Éstas son las condiciones indispensables para que el Estado garantice eficazmente
la igualdad y la libertad”.
Aristóteles nos dice que aunque participen con
total legitimidad democrática en el gobierno de la polis, los ciudadanos ricos
serán siempre una minoría en razón de una incontestable proporcionalidad. Sobre
un punto, tenía razón: por más lejos que nos remontemos en el tiempo, nunca los
ricos fueron más numerosos que los pobres. Pese a esto, los ricos siempre
gobernaron el mundo o sostuvieron los hilos de los que gobernaban. Constatación
más actual que nunca. Señalemos de paso que, para Aristóteles, el Estado
representa una forma superior de moralidad…
Todo manual de derecho constitucional nos
enseña que la democracia es “una organización interna del Estado por la cual el
origen y el ejercicio del poder político incumbe al pueblo, organización que
permite al pueblo gobernado gobernar a su vez por medio de sus representantes
electos”. Aceptar definiciones como ésta, de una pertinencia tal que roza las
ciencias exactas, correspondería, traspuestas a nuestra vida, a no tener en cuenta la gradación
infinita de estados patológicos a los que nuestro cuerpo puede verse
confrontado en todo momento.
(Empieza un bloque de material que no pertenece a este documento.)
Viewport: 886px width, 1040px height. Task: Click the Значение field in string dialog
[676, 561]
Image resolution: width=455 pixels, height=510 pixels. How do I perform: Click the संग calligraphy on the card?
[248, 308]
En otros términos: el hecho de que la
democracia pueda definirse con mucha precisión no significa que funcione
realmente. Una breve incursión en la historia de las ideas políticas conduce a
dos observaciones a menudo descartadas so pretexto de que el mundo cambia. La
primera, recuerda que la democracia apareció en Atenas, hacia el siglo V antes
de Cristo; que suponía la participación de todos los hombres libres en el
gobierno de la ciudad; estaba fundada en la forma directa, siendo los cargos
efectivos o atribuidos según un sistema mixto de sorteo y elección; y los
ciudadanos tenían derecho al voto y a presentar propuestas en las asambleas populares. Sin embargo —ésta es la segunda
observación—, en Roma, continuadora de los griegos, el sistema democrático no
consiguió imponerse. El obstáculo procedió del poder económico desmedido de una
aristocracia latifundista que veía en la democracia un enemigo directo. Pese al
riesgo de toda extrapolación, ¿podemos evitar preguntarnos si los imperios
económicos contemporáneos no son, también, adversarios radicales de la
democracia, aunque se mantengan por el momento las apariencias?
El lugar del poder
Las instancias del poder político intentan
desviar nuestra atención de una evidencia: dentro mismo del mecanismo electoral
se encuentran en conflicto una opción política representada por el voto y una
abdicación cívica. ¿Acaso no es cierto que, en el preciso momento en que la
boleta es introducida en la urna, el elector transfiere a otras manos, sin más
contrapartida que algunas promesas escuchadas durante la campaña electoral, la
parcela de poder político que poseía hasta ese momento en tanto miembro de la
comunidad de ciudadanos? Este papel de abogado del diablo que asumo puede
parecer imprudente. Razón de más para que examinemos qué es nuestra democracia
y cuál es su utilidad, antes de pretender —obsesión de nuestra época— hacerla
obligatoria y universal. Esta caricatura de democracia que, como misioneros de
una nueva religión, procuramos imponer al resto de mundo no es la democracia de
los griegos, sino un sistema que los mismos romanos no habrían vacilado en
imponer a sus territorios. Este tipo de democracia, rebajada por mil parámetros
económicos y financieros, habría logrado sin duda hacer cambiar de idea a los
latifundistas del Lacio, transformados entonces en los más fervientes
demócratas. Puede emerger en la mente de ciertos lectores una enojosa sospecha
sobre mis convicciones democráticas, dadas mis muy conocidas inclinaciones ideológicas.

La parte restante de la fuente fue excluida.